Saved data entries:
○ ○ ○ ○ ○
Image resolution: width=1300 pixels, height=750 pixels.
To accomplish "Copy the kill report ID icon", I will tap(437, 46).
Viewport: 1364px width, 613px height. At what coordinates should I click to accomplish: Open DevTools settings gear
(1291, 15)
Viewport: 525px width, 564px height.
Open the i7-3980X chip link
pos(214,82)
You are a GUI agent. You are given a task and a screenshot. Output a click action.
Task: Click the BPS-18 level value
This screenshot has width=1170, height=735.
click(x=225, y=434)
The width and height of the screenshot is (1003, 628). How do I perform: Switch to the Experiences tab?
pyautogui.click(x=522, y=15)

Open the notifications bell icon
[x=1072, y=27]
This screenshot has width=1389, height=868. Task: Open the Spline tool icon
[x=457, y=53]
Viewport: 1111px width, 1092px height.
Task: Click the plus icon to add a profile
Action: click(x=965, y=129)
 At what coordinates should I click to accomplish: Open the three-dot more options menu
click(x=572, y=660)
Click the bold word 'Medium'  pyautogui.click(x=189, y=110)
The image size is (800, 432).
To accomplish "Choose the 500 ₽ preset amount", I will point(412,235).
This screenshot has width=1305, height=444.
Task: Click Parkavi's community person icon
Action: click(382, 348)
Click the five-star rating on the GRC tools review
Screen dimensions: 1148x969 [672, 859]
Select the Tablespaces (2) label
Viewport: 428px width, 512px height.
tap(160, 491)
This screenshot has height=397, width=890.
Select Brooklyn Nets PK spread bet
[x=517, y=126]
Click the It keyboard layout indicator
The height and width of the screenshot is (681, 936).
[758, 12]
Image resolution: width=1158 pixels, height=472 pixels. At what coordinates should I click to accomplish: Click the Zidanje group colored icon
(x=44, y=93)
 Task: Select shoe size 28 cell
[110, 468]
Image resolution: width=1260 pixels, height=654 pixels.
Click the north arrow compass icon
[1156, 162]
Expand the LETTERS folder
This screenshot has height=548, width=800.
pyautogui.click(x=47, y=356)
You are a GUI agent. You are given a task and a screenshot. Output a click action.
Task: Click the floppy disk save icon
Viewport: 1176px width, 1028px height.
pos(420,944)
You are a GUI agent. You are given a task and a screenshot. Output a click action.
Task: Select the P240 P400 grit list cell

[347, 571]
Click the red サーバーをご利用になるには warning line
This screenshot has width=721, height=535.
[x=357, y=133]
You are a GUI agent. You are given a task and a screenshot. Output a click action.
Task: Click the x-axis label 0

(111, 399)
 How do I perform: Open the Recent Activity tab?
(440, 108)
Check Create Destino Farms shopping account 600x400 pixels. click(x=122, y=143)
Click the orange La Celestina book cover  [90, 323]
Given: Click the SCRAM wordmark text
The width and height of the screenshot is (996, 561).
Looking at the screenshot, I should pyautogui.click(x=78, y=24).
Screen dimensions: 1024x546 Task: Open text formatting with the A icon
○ ○ ○ ○ ○
■ **YOUR GOAL**: What's needed is an exact copy of every entry.

■ **SOLUTION FOR THIS TASK**:
Image resolution: width=1300 pixels, height=750 pixels.
To accomplish "Copy the kill report ID icon", I will tap(437, 46).
Viewport: 1364px width, 613px height. At what coordinates should I click to accomplish: Open DevTools settings gear
(1291, 15)
Viewport: 525px width, 564px height.
Open the i7-3980X chip link
pos(214,82)
You are a GUI agent. You are given a task and a screenshot. Output a click action.
Task: Click the BPS-18 level value
This screenshot has width=1170, height=735.
click(x=225, y=434)
The width and height of the screenshot is (1003, 628). How do I perform: Switch to the Experiences tab?
pyautogui.click(x=522, y=15)

Open the notifications bell icon
[x=1072, y=27]
This screenshot has width=1389, height=868. Task: Open the Spline tool icon
[x=457, y=53]
Viewport: 1111px width, 1092px height.
Task: Click the plus icon to add a profile
Action: click(x=965, y=129)
 At what coordinates should I click to accomplish: Open the three-dot more options menu
click(x=572, y=660)
Click the bold word 'Medium'  pyautogui.click(x=189, y=110)
The image size is (800, 432).
To accomplish "Choose the 500 ₽ preset amount", I will point(412,235).
This screenshot has width=1305, height=444.
Task: Click Parkavi's community person icon
Action: click(382, 348)
Click the five-star rating on the GRC tools review
Screen dimensions: 1148x969 [672, 859]
Select the Tablespaces (2) label
Viewport: 428px width, 512px height.
tap(160, 491)
This screenshot has height=397, width=890.
Select Brooklyn Nets PK spread bet
[x=517, y=126]
Click the It keyboard layout indicator
The height and width of the screenshot is (681, 936).
[758, 12]
Image resolution: width=1158 pixels, height=472 pixels. At what coordinates should I click to accomplish: Click the Zidanje group colored icon
(x=44, y=93)
 Task: Select shoe size 28 cell
[110, 468]
Image resolution: width=1260 pixels, height=654 pixels.
Click the north arrow compass icon
[1156, 162]
Expand the LETTERS folder
This screenshot has height=548, width=800.
pyautogui.click(x=47, y=356)
You are a GUI agent. You are given a task and a screenshot. Output a click action.
Task: Click the floppy disk save icon
Viewport: 1176px width, 1028px height.
pos(420,944)
You are a GUI agent. You are given a task and a screenshot. Output a click action.
Task: Select the P240 P400 grit list cell

[347, 571]
Click the red サーバーをご利用になるには warning line
This screenshot has width=721, height=535.
[x=357, y=133]
You are a GUI agent. You are given a task and a screenshot. Output a click action.
Task: Click the x-axis label 0

(111, 399)
 How do I perform: Open the Recent Activity tab?
(440, 108)
Check Create Destino Farms shopping account 600x400 pixels. click(x=122, y=143)
Click the orange La Celestina book cover  [90, 323]
Given: Click the SCRAM wordmark text
The width and height of the screenshot is (996, 561).
Looking at the screenshot, I should pyautogui.click(x=78, y=24).
Screen dimensions: 1024x546 Task: Open text formatting with the A icon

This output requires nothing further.